Der Oberste Gerichtshof (OGH) verhandelt am Donnerstag über das erstinstanzliche Urteil gegen René Benko wegen betrügerischer Krida und prüft sowohl die Rechtsmittel des Angeklagten als auch jene der Wirtschafts- und Korruptionsstaatsanwaltschaft (WKStA).
Im Oktober 2025 war der Signa-Gründer erstinstanzlich teilschuldig gesprochen und zu zwei Jahren Haft verurteilt worden. Gegen dieses Urteil richten sich nun die Rechtsmittel des Angeklagten sowie der Wirtschafts- und Korruptionsstaatsanwaltschaft (WKStA). Laut Verteidiger Norbert Wess bekämpft die Verteidigung die Verurteilung ihres Mandanten.
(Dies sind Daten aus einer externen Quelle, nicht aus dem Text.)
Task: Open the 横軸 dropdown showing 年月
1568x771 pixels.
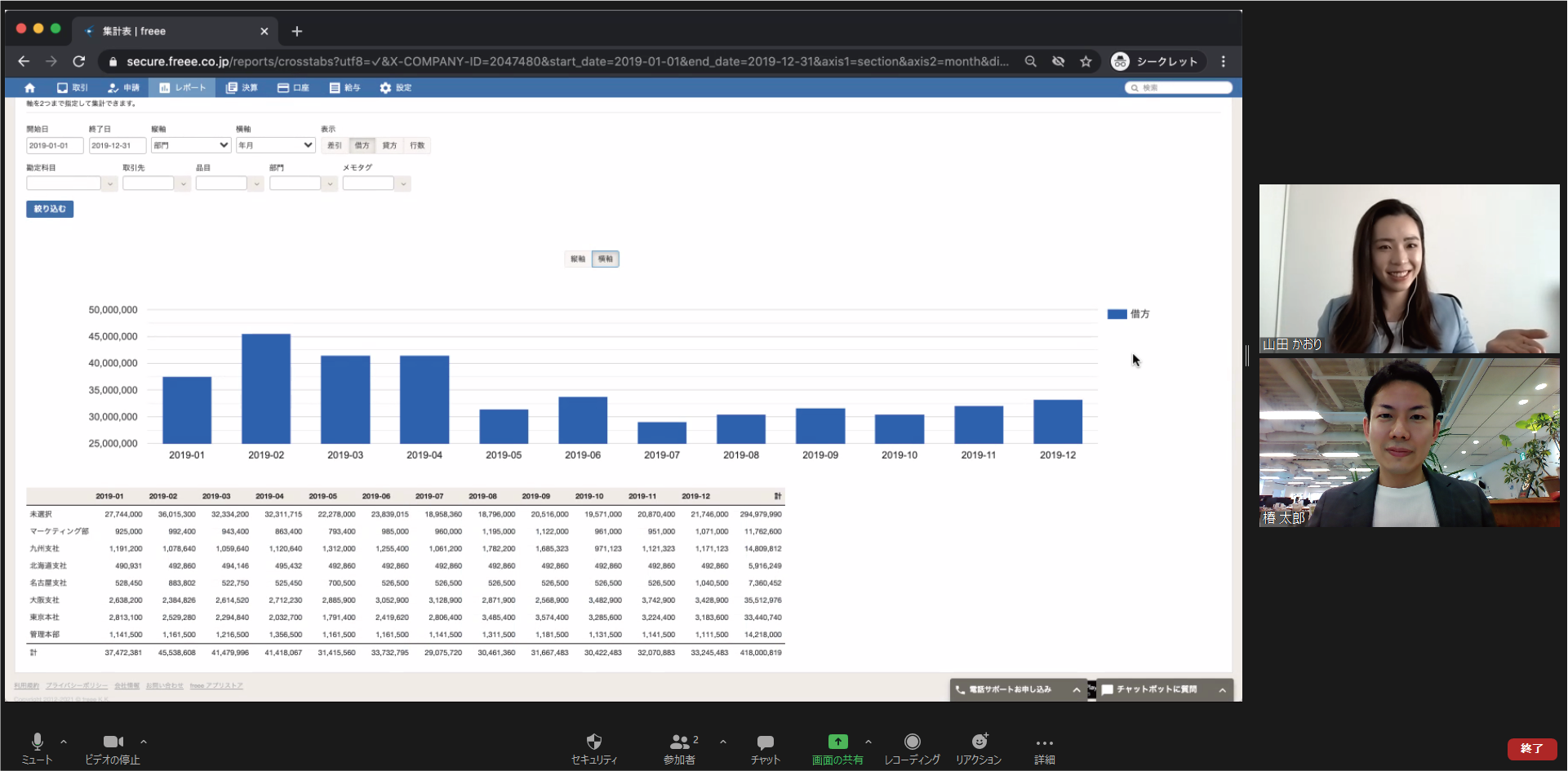Action: tap(275, 145)
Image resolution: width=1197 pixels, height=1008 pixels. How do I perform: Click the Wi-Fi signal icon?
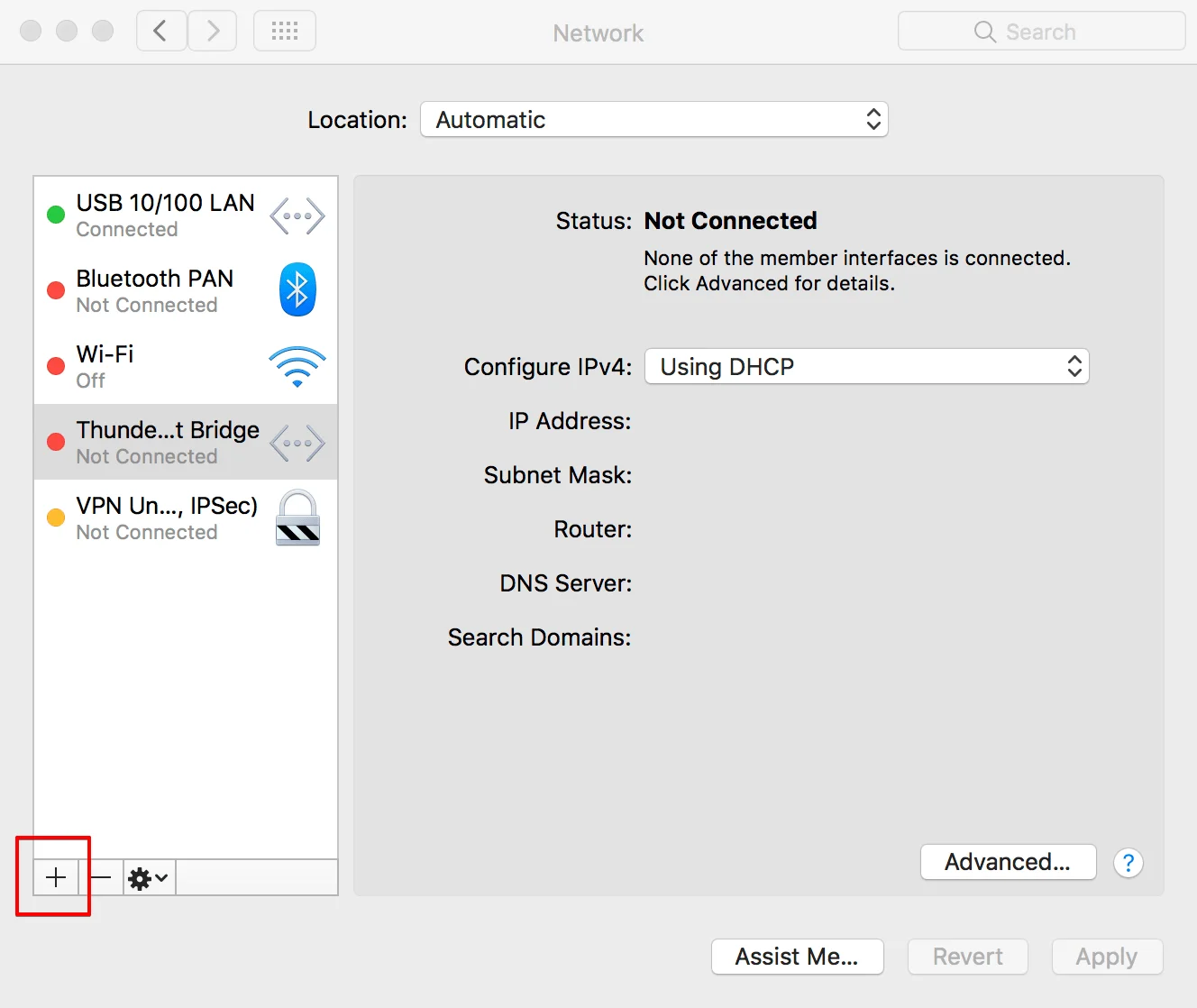[x=297, y=366]
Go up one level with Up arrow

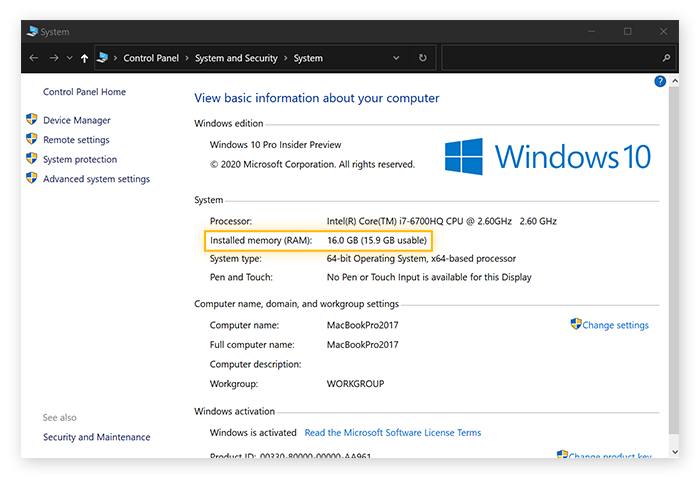tap(84, 58)
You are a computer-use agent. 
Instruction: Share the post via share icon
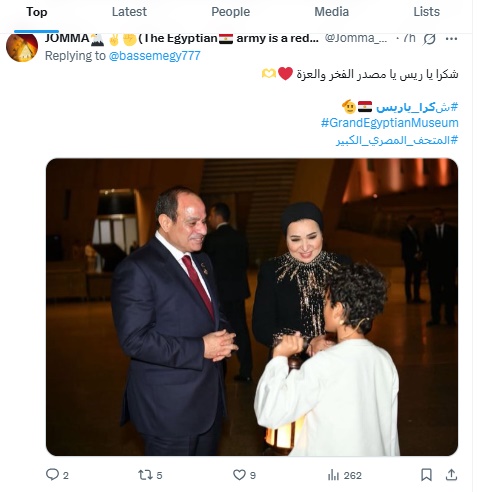(451, 475)
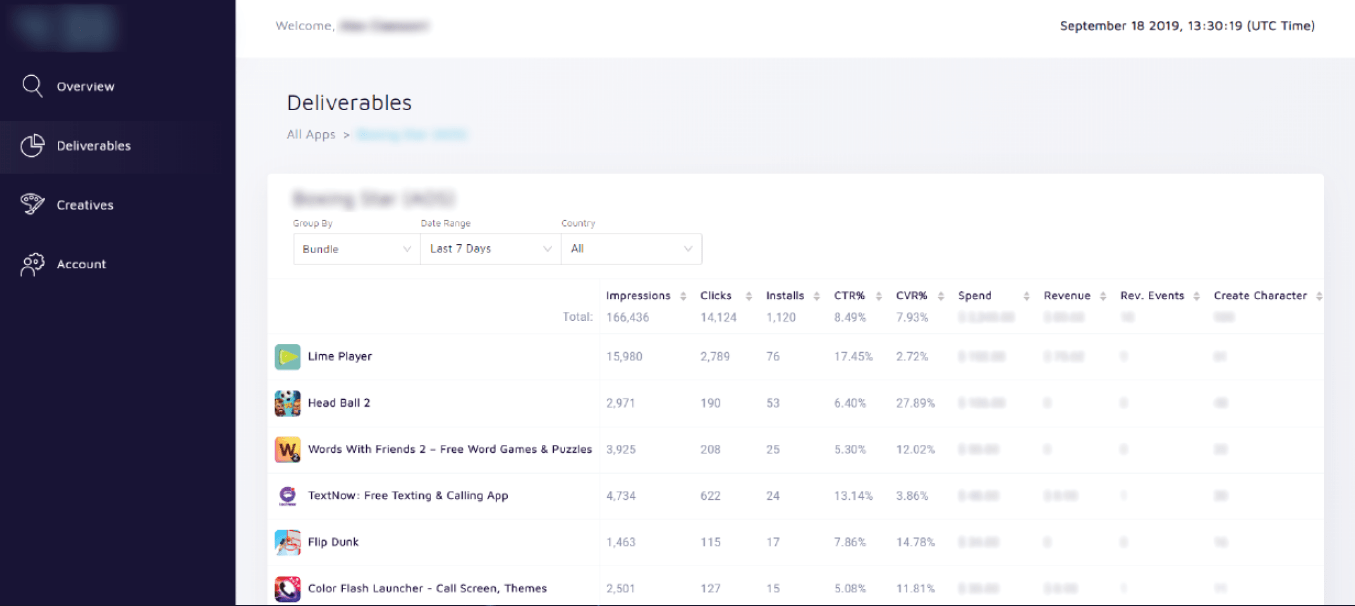Open the Account menu item
Image resolution: width=1355 pixels, height=606 pixels.
(81, 264)
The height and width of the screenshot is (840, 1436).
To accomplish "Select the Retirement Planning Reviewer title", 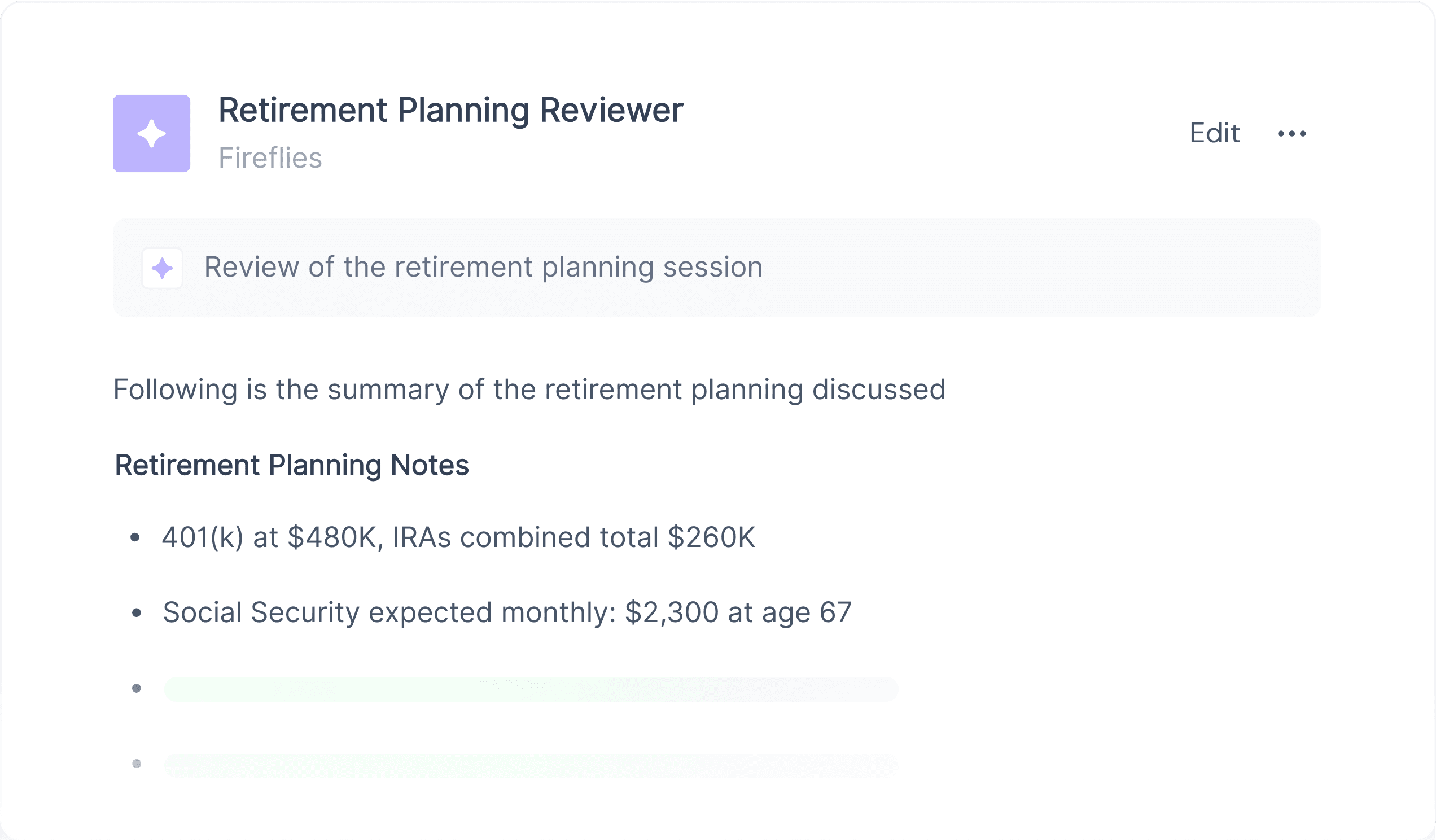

Die Generalprokuratur, die den OGH in solchen Fällen berät, empfiehlt, den Schuldspruch Benkos zu bestätigen, aber den teilweisen Freispruch aufzuheben. Die Höchstrichterinnen und Höchstrichter sind an die Empfehlungen der Generalprokuratur nicht gebunden, folgen ihnen aber zumeist. Im Anschluss ist bereits mit einer Entscheidung der Höchstrichterinnen und Höchstrichter zu rechnen.